Goya, en silencio, miraba la escena. Banqueros, aristócratas, burócratas y enredadores: «esto es la corte», se dijo para sus adentros.
Todos los presentes se quedaron en silencio y mirándose, sin saber qué más decirse. Ninguno quería dar un paso más allá del límite que les imponía una elemental prudencia respecto a sus opiniones y planes en lo relativo a los que en horas se harían cargo de los asuntos del reino.
—Señores, me voy, que tengo asuntos urgentes. Cuenten conmigo para lo que sea. —Y, con la misma rapidez con que había entrado, el duque de Osuna salió del despacho y los dejó con la palabra en la boca.
Era el primero que empezaba la desbandada de lo que ni siquiera se había iniciado. El pesebre real tiraba muy fuerte de las conciencias para permitirse algo más que una opinión.

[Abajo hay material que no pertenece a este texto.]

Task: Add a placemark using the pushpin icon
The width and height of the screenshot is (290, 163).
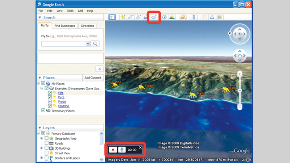Action: pyautogui.click(x=123, y=17)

—Calma, amigos —dijo Moratín en cuanto se quedaron a solas—. Ahora es momento de sorpresa y tenemos que controlar las emociones. —Se veía que Moratín había pensado en lo que debían hacer él y sus amigos—. Esperemos unas horas y decidamos entre columnas y a cubierto de profanos lo que más nos convenga.
Goya había recogido ya todos sus utensilios y estaba apañado el lienzo junto a una ventana, próximo a la pared, para que la pintura se fuera secando. Le sorprendían la frialdad de Moratín y la aparente falta de reflejos de Cabarrús, y mientras rumiaba esas sensaciones se quedó mirando su obra.

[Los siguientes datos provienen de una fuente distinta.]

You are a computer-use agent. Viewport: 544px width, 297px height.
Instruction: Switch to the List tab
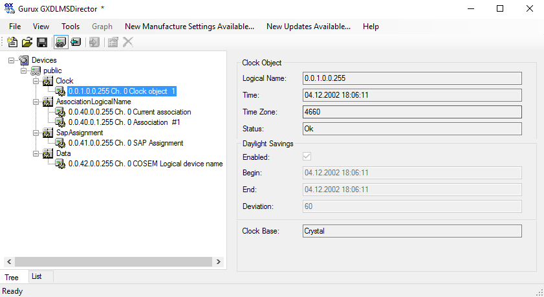coord(37,277)
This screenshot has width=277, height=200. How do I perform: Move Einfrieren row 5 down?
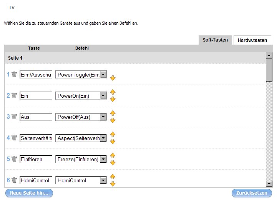point(113,163)
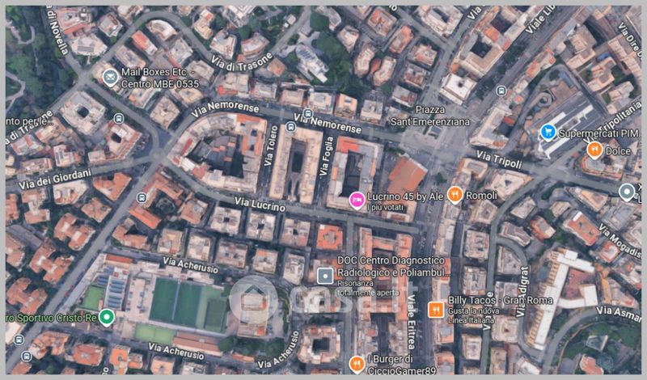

Estaba satisfecho. Las cosas eran como parecían y él se había dado cuenta en cuanto cató la intimidad del personaje. Cabarrús no era más que una veladura que intentaba disimular un profundo vacío interior. Su rostro, aun en estos momentos, no dejaba de ser más que una máscara impenetrable que no traslucía ninguna emoción. No le cabía ninguna duda: la compostura y la apariencia eran las que regían a su personaje, y Cabarrús se interpretaba a sí mismo disimulando que sólo era la riqueza lo que movía su espíritu.

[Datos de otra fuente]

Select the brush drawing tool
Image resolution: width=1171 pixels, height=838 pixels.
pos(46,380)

—Creo que es hora de que me retire —dijo Goya, con toda la humildad de que fue capaz.
—Creo que es lo más oportuno. Nos iremos todos —concluyó Cabarrús saliendo de su mutismo y levantándose de la mesa.
Ceán se acercó a su vez para acompañarlo. Fue Moratín quien desconcertó a Goya cuando, de repente, se acercó al pintor y lo abrazó.
—Siento haberme presentado ante ti, maestro —el título le sonó a Goya cargado de doble intención—, en estas circunstancias, pero esta misma noche, en la tenida, reanudaremos la relación fraternal que nos corresponde.
Goya no necesitaba más tiempo para conocer que ese rostro afilado de rasgos muy marcados y ojos inquisitivos, que coronaba una figura de carne seca y músculos nervudos, correspondía a un carácter que sabía muy bien lo que quería y a quién se lo pedía. Intuía que Moratín desempeñaría en su vida un papel nada halagüeño, pero la obediencia de la hermandad masónica lo encadenaba a él, como aprendiz, al maestro que era Leandro.
Minutos después salían todos del edificio del banco y un carruaje que estaba esperando se llevó a Cabarrús. Ceán, Goya y Moratín partieron a pie, cada uno hacia su casa, sin despedirse.